Task brief
From the entries below, please output exactly the lines starting at the one containing "The image size is (827, 519)." and ending at the one containing "Given: Choose the scatter plot icon", both included.

Material for this task
◇ ◇ ◇ ◇ ◇ ◇ ◇
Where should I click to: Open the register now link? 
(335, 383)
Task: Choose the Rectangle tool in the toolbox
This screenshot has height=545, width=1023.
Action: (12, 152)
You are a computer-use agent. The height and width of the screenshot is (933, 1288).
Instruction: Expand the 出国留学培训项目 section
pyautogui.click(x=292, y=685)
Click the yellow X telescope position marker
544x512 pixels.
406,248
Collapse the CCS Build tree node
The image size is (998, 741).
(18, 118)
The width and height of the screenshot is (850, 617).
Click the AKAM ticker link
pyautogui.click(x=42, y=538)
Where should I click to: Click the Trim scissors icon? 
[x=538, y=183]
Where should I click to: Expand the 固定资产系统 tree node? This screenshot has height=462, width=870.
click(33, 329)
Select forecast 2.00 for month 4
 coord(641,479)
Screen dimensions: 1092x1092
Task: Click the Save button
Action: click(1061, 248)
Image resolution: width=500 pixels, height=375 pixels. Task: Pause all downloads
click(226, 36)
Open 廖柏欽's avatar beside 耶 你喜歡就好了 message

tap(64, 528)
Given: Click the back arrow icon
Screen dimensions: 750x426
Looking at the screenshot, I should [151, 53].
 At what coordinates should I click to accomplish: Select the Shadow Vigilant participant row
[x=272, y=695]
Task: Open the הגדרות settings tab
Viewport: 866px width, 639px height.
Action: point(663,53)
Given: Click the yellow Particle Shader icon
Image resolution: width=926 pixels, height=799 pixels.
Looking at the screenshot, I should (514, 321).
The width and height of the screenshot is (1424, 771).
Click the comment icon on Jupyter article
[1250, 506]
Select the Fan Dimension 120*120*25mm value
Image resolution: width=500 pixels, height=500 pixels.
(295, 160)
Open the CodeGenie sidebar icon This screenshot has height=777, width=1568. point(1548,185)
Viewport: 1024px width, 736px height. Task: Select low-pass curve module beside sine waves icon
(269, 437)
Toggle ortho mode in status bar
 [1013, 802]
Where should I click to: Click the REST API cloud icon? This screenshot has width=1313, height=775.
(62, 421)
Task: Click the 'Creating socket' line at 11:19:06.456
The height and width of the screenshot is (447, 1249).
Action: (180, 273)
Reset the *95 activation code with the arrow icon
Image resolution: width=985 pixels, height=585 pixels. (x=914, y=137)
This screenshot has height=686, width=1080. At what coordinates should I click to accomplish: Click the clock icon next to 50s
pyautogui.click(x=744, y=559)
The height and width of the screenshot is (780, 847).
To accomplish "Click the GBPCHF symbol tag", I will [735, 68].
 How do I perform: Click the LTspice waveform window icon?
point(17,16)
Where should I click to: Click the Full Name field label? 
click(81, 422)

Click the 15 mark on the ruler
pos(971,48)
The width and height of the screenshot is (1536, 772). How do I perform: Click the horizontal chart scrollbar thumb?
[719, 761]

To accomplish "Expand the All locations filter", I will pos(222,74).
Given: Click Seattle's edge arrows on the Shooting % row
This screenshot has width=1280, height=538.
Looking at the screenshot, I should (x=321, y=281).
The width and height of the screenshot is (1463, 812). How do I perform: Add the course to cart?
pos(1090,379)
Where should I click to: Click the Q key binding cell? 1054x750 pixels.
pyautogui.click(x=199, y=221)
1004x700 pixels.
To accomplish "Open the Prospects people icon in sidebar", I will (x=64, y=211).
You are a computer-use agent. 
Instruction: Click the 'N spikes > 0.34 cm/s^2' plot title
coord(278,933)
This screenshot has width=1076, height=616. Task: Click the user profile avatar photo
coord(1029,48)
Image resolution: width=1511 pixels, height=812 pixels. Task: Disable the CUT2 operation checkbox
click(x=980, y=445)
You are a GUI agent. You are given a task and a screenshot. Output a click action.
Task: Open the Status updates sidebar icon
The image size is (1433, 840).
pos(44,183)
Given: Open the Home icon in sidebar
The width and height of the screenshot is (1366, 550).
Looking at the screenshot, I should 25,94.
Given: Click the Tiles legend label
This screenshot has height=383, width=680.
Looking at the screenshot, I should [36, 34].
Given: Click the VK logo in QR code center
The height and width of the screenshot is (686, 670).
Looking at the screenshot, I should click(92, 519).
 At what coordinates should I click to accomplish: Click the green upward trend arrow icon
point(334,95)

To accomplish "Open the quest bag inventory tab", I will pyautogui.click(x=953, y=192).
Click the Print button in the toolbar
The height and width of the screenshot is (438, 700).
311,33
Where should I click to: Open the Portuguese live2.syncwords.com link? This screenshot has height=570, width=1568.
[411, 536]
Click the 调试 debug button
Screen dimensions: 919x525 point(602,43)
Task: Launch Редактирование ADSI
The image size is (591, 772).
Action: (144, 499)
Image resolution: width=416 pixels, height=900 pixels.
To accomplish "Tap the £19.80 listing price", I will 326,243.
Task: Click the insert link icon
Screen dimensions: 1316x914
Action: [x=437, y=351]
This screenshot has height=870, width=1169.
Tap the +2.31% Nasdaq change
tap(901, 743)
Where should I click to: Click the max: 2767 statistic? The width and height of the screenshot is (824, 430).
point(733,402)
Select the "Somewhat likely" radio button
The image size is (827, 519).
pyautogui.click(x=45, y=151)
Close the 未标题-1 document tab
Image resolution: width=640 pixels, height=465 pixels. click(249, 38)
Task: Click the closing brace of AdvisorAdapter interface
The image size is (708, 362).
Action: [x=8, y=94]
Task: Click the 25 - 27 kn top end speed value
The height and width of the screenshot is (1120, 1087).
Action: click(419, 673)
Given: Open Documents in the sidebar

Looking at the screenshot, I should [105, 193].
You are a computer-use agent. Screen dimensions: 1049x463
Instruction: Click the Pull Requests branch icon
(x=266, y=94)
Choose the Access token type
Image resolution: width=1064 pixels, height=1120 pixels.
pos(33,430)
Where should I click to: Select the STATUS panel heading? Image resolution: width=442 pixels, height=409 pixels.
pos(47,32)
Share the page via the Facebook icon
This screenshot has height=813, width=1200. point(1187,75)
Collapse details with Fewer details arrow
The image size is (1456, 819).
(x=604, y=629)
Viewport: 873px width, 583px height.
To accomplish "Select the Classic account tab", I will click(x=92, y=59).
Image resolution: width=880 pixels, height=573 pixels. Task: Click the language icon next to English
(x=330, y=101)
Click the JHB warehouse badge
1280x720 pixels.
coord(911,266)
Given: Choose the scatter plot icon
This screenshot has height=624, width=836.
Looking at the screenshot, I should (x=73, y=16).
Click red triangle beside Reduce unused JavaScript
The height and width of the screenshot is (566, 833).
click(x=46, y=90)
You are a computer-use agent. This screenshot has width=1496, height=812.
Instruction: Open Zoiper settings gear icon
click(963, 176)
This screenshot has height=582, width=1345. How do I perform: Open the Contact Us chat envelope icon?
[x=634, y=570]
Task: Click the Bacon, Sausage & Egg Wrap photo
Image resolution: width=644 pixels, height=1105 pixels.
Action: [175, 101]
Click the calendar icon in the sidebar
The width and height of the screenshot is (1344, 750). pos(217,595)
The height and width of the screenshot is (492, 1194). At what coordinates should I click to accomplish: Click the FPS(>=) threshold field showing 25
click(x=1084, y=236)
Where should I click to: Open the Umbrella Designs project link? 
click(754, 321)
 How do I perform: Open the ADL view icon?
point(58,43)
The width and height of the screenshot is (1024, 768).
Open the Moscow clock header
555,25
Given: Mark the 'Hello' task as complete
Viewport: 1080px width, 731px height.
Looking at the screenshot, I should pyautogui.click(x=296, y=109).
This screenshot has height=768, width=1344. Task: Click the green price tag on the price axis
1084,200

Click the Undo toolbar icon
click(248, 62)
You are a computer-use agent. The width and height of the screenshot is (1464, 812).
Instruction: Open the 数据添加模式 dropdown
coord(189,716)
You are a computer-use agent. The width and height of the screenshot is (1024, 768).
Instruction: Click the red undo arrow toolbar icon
◇ ◇ ◇ ◇ ◇ ◇ ◇
Response
The image size is (827, 519).
pyautogui.click(x=45, y=151)
Close the 未标题-1 document tab
Image resolution: width=640 pixels, height=465 pixels. click(249, 38)
Task: Click the closing brace of AdvisorAdapter interface
The image size is (708, 362).
Action: [x=8, y=94]
Task: Click the 25 - 27 kn top end speed value
The height and width of the screenshot is (1120, 1087).
Action: click(419, 673)
Given: Open Documents in the sidebar

Looking at the screenshot, I should [105, 193].
You are a computer-use agent. Screen dimensions: 1049x463
Instruction: Click the Pull Requests branch icon
(x=266, y=94)
Choose the Access token type
Image resolution: width=1064 pixels, height=1120 pixels.
pos(33,430)
Where should I click to: Select the STATUS panel heading? Image resolution: width=442 pixels, height=409 pixels.
pos(47,32)
Share the page via the Facebook icon
This screenshot has height=813, width=1200. point(1187,75)
Collapse details with Fewer details arrow
The image size is (1456, 819).
(x=604, y=629)
Viewport: 873px width, 583px height.
To accomplish "Select the Classic account tab", I will click(x=92, y=59).
Image resolution: width=880 pixels, height=573 pixels. Task: Click the language icon next to English
(x=330, y=101)
Click the JHB warehouse badge
1280x720 pixels.
coord(911,266)
Given: Choose the scatter plot icon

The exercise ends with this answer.